Taoiseach Leo Varadkar has said there needs to be an investigation into the organisation's financial affairs.
"Investigations are necessary - investigations by Sport Ireland - into the accounts and finances of FAI and it also may be necessary for the ODCE to carry out investigations under company law," said Mr Varadkar, speaking in the Dáil.
Meanwhile, plans to create a new governance structure at the FAI are set to take another step forward today when a four-person Governance Review Group is finalised.
Aidan Horan, a director of the Institute of Public Administration, will be a central part of the four-person committee.

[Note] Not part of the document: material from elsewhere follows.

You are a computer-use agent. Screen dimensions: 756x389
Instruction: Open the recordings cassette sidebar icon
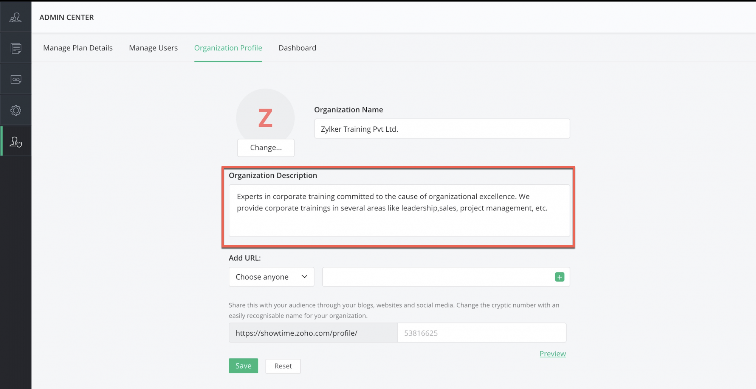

The FAI's interim CEO, Rea Walshe, and board member Niamh O'Donoghue, who joined the top table in 2017, will be part of the group and the final member should be confirmed by Sport Ireland today. They have to figure out a timeline and procedure around an EGM likely to be called ahead of the scheduled AGM in July.
As it stands, the FAI's board has to be drawn from the 60-person FAI Council and proposals will have to be drafted for an EGM to consider - even if that means voting on an overhaul of the system.
Sport Ireland chief John Treacy said yesterday he is confident a new board structure would deliver the culture change needed to restore public confidence. "They will be laying the framework for what the FAI is going to look like in the future in terms of corporate governance," he said.
"What's really important is that we have the right type of skills required for the board going forward. The board of the FAI must lead the organisation and not the chief executive. That's a lesson that everyone has learned.
"You need people who know the sport, but you need people of independent mind who can make the right decisions for the right reasons."
Mr Treacy said the Governance Review Group will submit proposals to Sport Ireland within the next two months.
The Sport Ireland CEO also stated John Delaney is "not a part of the FAI any more" as the association faces a number of investigations.
"John Delaney has voluntarily stepped aside," he said. "I can't really comment on that because that is a contractual piece with the FAI."